Problem to work on. Name every weekly Torah portion mentioned in the post about the Creation.

Document passage.
========
Does the Creation of the world necessitate its destruction?

This is not the first time I’ve shared something I once wrote for DBH, but I’ll kick off with a short explanation of what’s about to happen for anyone unfamiliar: Over the course of a Jewish year, the entire Torah is read in sequence. Many people study the weekly portion, and sometimes relate what they have learned in the form of a Dvar Torah — literally, a word of Torah.

This post consists primarily of a Dvar Torah related to Bereishit, or Genesis (edited for having been originally written five years ago — but not for content). Those who keep track of such things will surely note that this past week’s portion was Lech Lecha, which followed Noah, which followed Genesis. In other words, this post appears to have arrived three weeks late.

Don’t worry, I have a good explanation: The week of Genesis, the YIHY (Young Israel House at Yale) listserv mistakenly announced it would read Noah. The week of Noah was Noah. And the week of Lech Lecha (i.e. this week), Manhattan pulled its best Noah (i.e. it flooded). And so, by the transitive property of weekly Torah portions, I can safely write about Genesis for another few days without incurring the Wrath of God:

When this Man meets World

This week we read about the creation of the world. [In the interests of full disclosure: I’m a big fan of said world.] Probably not coincidentally, the same Torah portion also discusses the creation of man, and includes a brief description of his relationship to the earth.
========
Items listed in a dataset
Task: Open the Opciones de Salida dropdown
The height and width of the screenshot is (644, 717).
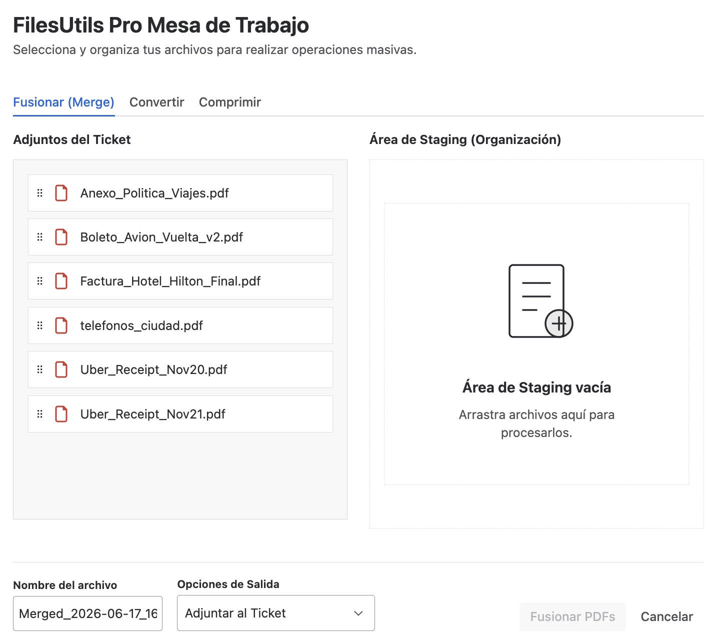Action: [x=276, y=613]
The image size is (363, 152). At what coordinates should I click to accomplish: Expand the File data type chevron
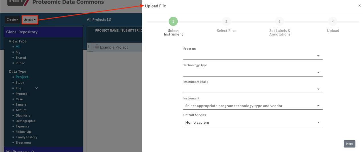pos(37,88)
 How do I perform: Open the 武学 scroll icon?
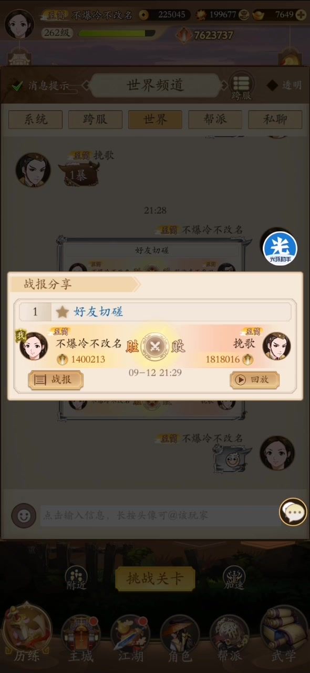(x=284, y=635)
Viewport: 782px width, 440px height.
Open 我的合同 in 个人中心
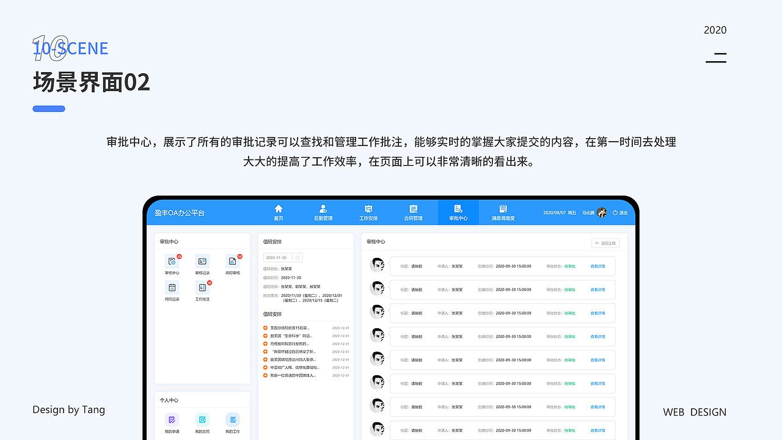coord(202,420)
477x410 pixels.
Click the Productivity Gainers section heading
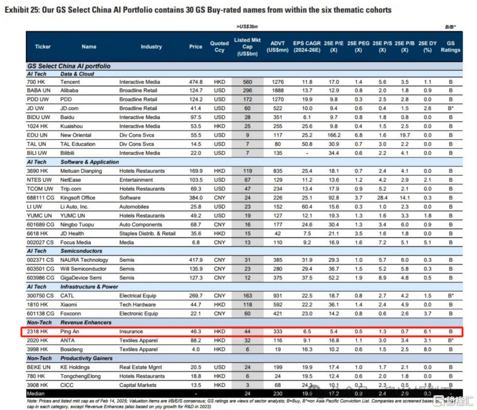[86, 358]
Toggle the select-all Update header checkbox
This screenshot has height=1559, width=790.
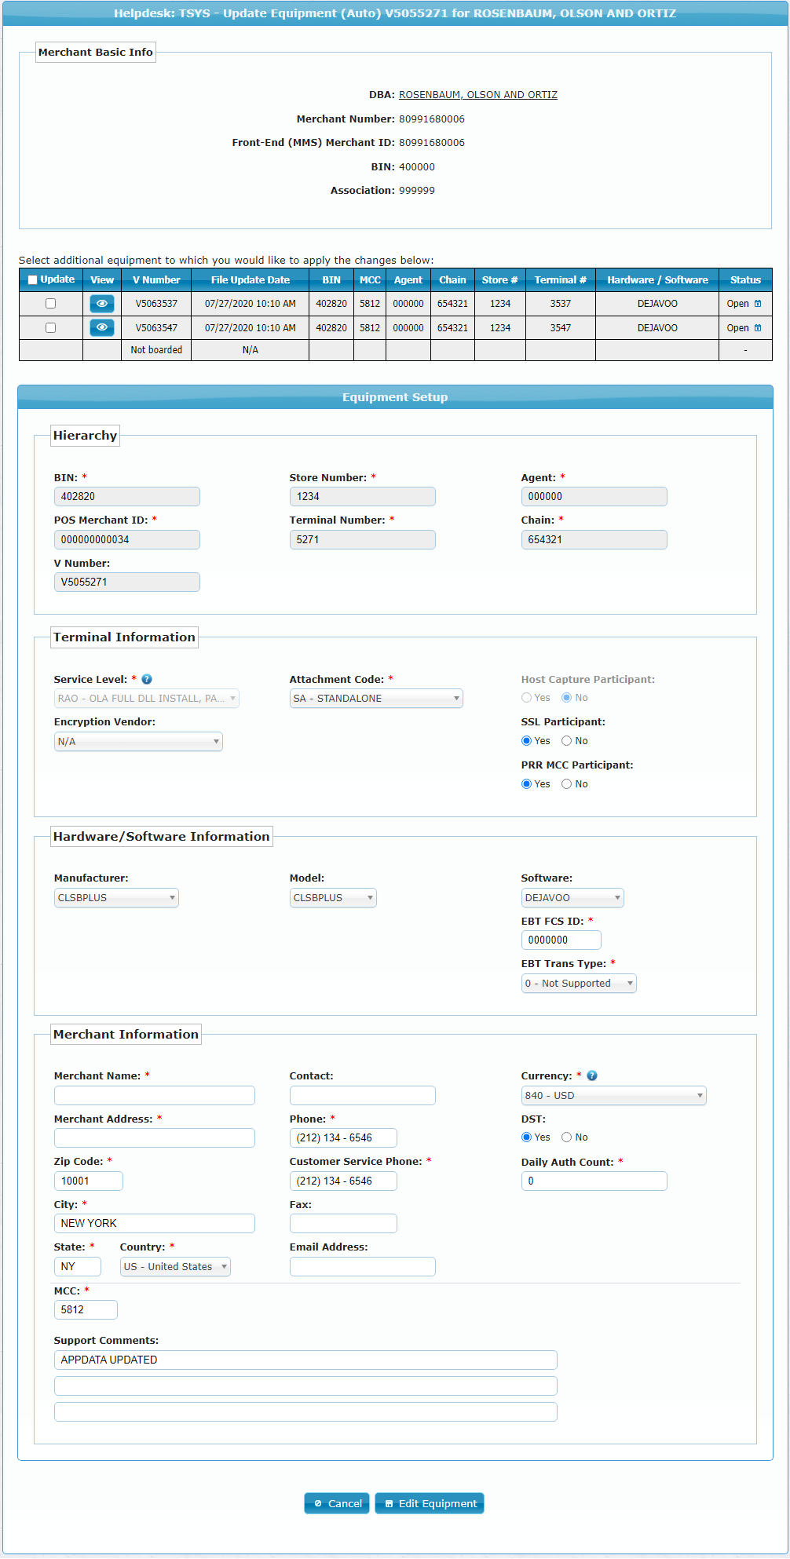[33, 280]

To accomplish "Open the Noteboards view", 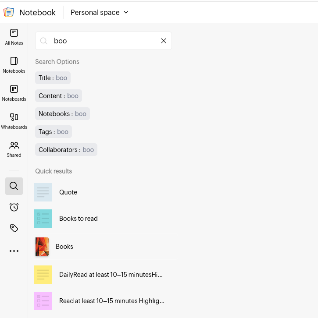I will pos(14,93).
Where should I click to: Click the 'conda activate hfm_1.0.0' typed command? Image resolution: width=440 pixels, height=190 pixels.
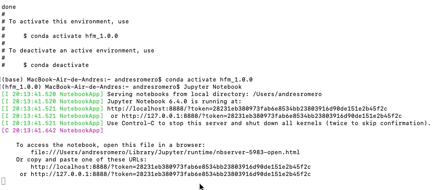(x=209, y=79)
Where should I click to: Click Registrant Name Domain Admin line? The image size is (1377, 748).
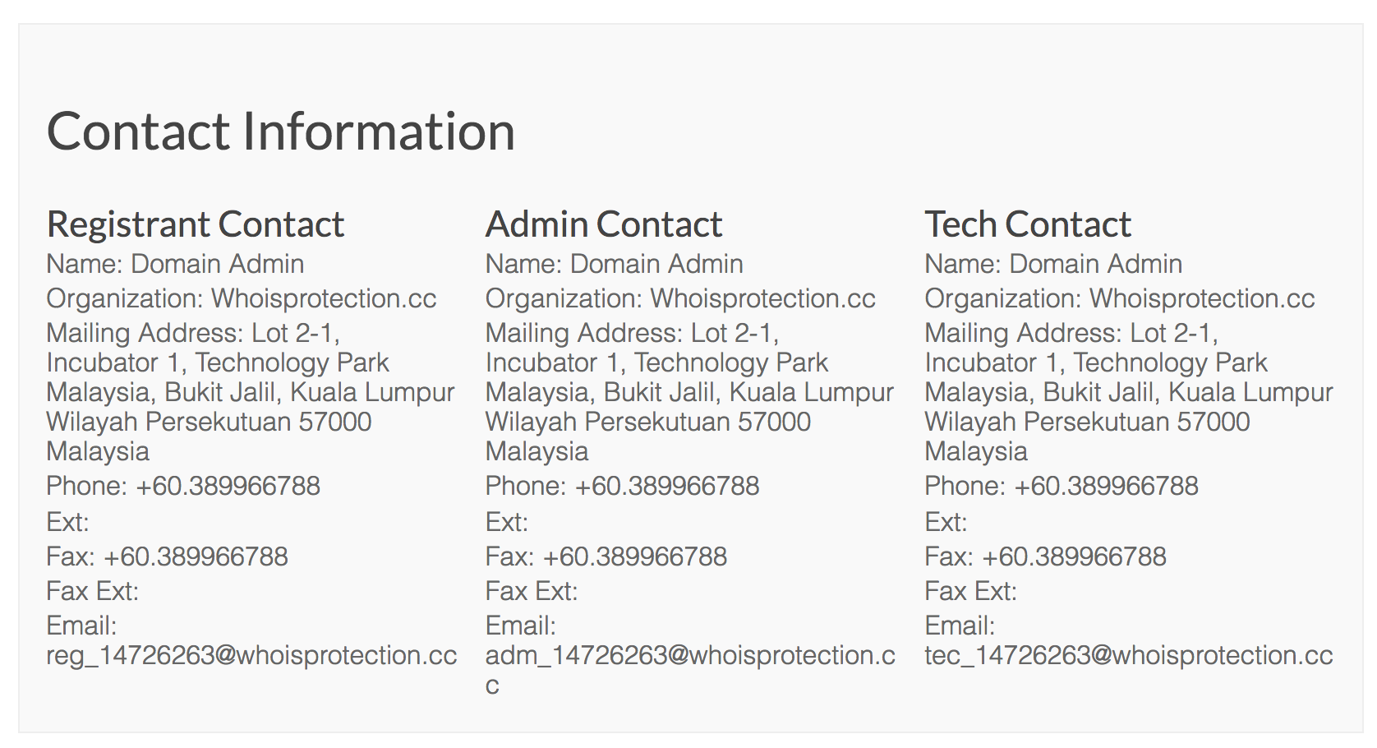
========
Output below. Bereishit (Genesis), Noah, Lech Lecha